Les recteurs, chanceliers des universités pouvant désormais être issus de la seule administration centrale et dépourvus de doctorat, prennent donc le contrôle des ESPE. Pour la première fois une composante universitaire, de service public, aura un conseil composé de moins de la moitié des représentants élus des personnels et usagers. Pour la première fois, les plans de formation seront décidés en dehors des personnels, et majoritairement par des extérieurs. 

Le fait que 3 académies aient anticipé la loi, en rattachant l’ESPE, non à une université, mais à un PRES ou à une communauté d’universités, introduit déjà des disparités. Avec la création des ESPE en lieu et place des IUFM, le gouvernement préempte une nouvelle structuration développée par la loi ESR. 

Creusement des inégalités territoriales, la région chef... de files 

 

Les différences d’une académie à l’autre, avec des moyens très disparates (ce qui apparaît déjà dès leur première année d’existence) se creusent dramatiquement. Dans certains lieux, les universitaires seront personnels de l’ESPE, et pas dans d’autres, faute d’affectation possible. Cette rupture d’égalité, y compris au niveau de la carte des formations, est une des conséquences de la supposée autonomie des universités. Elle a poussé à privilégier le maillon entre recteurs et présidents d’université, excluant tous les personnels. Élaborer les décisions avec les représentants des personnels aurait nécessité du temps pour convaincre, laissant ouverte la possibilité d’un vote négatif, déclenchant les foudres des bailleurs de fond (MEN et MESR). Le choix des coupes claires budgétaires peut être une fois de plus renvoyé au niveau local, à un échelon en profonde reconstruction. 

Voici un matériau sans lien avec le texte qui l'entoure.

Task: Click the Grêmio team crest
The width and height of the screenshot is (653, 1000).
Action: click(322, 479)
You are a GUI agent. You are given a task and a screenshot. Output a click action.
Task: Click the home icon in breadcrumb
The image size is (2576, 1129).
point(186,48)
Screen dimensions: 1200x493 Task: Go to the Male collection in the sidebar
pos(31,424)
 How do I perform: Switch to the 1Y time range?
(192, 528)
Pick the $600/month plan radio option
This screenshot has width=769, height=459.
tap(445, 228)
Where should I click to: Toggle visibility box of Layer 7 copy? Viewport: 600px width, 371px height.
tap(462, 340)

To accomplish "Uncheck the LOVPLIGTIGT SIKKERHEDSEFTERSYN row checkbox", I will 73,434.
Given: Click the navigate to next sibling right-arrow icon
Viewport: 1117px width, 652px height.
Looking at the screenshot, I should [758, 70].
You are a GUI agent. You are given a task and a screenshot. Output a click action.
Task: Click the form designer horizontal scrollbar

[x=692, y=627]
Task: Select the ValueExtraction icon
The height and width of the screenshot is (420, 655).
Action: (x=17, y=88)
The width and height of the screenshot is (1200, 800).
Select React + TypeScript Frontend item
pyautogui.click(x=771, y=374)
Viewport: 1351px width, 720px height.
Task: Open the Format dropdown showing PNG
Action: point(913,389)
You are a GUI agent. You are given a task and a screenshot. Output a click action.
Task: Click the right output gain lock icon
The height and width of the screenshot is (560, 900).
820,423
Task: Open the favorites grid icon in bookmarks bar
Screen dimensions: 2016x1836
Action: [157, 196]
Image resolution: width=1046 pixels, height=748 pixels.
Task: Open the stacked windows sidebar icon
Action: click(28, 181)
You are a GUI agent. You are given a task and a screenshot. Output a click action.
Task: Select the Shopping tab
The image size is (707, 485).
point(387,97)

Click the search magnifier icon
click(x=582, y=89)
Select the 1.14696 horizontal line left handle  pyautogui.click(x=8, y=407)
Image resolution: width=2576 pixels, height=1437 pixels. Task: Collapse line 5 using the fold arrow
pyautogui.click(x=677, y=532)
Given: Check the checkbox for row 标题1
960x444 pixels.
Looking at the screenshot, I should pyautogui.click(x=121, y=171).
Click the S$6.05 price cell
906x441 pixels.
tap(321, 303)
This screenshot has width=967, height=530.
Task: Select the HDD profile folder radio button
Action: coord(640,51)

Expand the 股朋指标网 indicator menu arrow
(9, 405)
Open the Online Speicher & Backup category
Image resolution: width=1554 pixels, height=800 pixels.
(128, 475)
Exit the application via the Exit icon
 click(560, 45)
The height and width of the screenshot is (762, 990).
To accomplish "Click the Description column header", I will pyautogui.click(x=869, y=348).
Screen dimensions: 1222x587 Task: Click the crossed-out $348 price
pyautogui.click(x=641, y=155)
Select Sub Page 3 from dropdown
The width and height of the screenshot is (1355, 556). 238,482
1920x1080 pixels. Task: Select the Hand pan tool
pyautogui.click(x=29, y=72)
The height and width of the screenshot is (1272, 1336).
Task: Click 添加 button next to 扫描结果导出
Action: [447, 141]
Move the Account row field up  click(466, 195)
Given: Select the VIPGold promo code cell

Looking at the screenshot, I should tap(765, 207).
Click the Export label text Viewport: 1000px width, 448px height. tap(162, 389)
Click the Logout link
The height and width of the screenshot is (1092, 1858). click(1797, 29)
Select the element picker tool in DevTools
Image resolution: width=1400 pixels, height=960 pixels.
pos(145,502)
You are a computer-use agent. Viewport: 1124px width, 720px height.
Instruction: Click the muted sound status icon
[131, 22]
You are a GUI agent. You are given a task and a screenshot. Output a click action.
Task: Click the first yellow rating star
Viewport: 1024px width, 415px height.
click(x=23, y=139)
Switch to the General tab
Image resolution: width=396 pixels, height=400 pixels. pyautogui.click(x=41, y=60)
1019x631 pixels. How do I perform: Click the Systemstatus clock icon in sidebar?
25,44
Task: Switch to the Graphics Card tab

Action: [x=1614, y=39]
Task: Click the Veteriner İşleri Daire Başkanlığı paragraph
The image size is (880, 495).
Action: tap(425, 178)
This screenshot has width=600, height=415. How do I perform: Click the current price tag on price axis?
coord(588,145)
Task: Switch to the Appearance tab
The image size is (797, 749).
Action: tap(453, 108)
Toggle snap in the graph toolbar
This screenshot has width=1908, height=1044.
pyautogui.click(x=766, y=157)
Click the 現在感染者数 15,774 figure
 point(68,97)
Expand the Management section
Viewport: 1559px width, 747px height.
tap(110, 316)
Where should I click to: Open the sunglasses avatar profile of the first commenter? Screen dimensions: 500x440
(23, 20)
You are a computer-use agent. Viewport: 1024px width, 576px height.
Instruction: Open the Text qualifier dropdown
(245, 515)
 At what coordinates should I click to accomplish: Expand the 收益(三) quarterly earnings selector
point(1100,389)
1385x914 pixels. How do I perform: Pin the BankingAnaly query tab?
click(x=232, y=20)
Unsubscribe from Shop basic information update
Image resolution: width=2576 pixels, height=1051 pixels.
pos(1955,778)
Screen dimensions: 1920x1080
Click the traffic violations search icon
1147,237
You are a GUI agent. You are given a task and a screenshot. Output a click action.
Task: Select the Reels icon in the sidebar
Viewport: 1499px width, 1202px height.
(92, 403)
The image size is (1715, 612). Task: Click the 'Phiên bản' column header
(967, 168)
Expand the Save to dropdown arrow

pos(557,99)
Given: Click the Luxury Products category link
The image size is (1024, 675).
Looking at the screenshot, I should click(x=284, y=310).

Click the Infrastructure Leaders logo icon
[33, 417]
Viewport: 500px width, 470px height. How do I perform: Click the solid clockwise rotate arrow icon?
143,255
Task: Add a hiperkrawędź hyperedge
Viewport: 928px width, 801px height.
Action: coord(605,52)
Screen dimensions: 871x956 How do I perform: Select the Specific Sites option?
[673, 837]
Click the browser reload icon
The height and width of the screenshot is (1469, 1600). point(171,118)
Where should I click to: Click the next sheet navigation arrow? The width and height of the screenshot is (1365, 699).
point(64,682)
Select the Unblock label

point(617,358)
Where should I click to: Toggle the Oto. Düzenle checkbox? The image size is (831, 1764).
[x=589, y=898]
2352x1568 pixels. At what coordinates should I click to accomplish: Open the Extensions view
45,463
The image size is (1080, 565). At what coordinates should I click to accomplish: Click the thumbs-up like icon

Le Premier ministre appelle les établissements d’enseignement supérieur et de recherche à « conforter [leur] ancrage territorial » à travers les futures communautés d’universités et d’établissements et la prochaine génération de CPER (Contrats de plan État- Région). Le projet de loi dit « d’affirmation des métropoles intégrées » du gouvernement, inscrit l’Enseignement supérieur et la Recherche dans la politique de refonte des régions. Seules les grandes régions, mises en concurrence, sortiraient grandies de la compétition, détruisant le maillage territorial national. L’enseignement supérieur et la recherche sont en quête d’égalité, de mécanismes de régulation nationale qui s’accordent avec les garanties des libertés scientifiques, consubstantielles de la recherche, de l’université dans sa capacité chaque jour rénovée de produire et diffuser de la connaissance en constante évolution. Le SNESUP fait de ces reconquêtes des enjeux majeurs des luttes actuelles et à venir.